Methods: Eligible adults had persistent, recurrent, or metastatic cervical cancer not previously treated with chemotherapy nor amenable to curative treatment; measurable disease (RECIST v1.1); ECOG PS 0–1; and a tumor sample for PD-L1 assessment. Patients were randomized 1:1 to pembrolizumab 200 mg Q3W or placebo (up to 35 cycles)+chemotherapy (paclitaxel 175 mg/m2+cisplatin 50 mg/m2 or carboplatin AUC 5)±bevacizumab 15 mg/kg. Dual primary endpoints were PFS by investigator (RECIST v1.1) and OS in patients with PD-L1 CPS ≥1, all comers, and CPS ≥10. Results were examined in subgroups defined by bevacizumab use, histology, platinum use, and prior chemoradiation therapy (CRT).
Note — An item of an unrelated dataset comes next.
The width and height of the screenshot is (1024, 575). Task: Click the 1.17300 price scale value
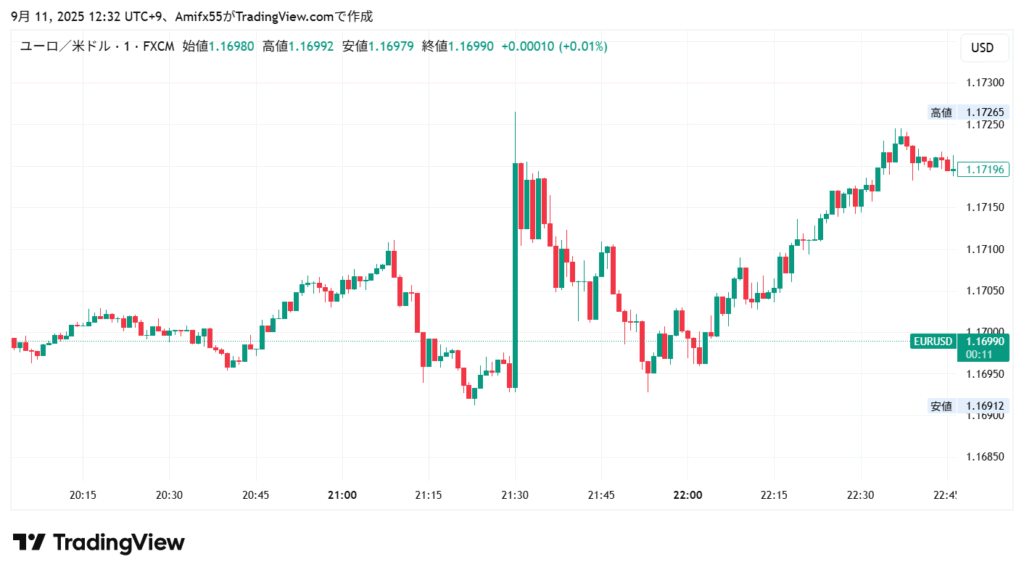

Results: 617 patients were randomized (pembrolizumab+chemotherapy±bevacizumab, n=308; placebo+chemotherapy±bevacizumab, n=309). At data cutoff (May 3, 2021), median follow-up was 22 months. In all comers, pembrolizumab+chemotherapy±bevacizumab prolonged PFS and OS vs placebo+chemotherapy±bevacizumab in all subgroups. In bevacizumab-treated patients, PFS HR (95% CI) was 0.61 (0.47–0.79) and OS HR was 0.63 (0.47–0.87); without bevacizumab, 0.74 (0.54–1.01) and 0.74 (0.53–1.04). For squamous histology, PFS HR was 0.63 (0.50–0.80) and OS HR was 0.61 (0.47–0.80); for nonsquamous, 0.66 (0.43–1.00) and 0.76 (0.47–1.23). For carboplatin-treated patients, PFS HR was 0.69 (0.55–0.86) and OS HR was 0.69 (0.54–0.89); with cisplatin, 0.47 (0.28–0.77) and 0.59 (0.32–1.09). For patients with prior CRT, PFS HR was 0.62 (0.45–0.86) and OS HR was 0.64 (0.45–0.91). Similar benefits of pembrolizumab+chemotherapy±bevacizumab were seen in the CPS ≥1 and CPS ≥10 populations.

Conclusions: Pembrolizumab+chemotherapy±bevacizumab prolonged PFS and OS vs placebo+chemotherapy±bevacizumab in key subgroups and provided clinically meaningful benefits similar to the broader population with persistent, recurrent, or metastatic cervical cancer.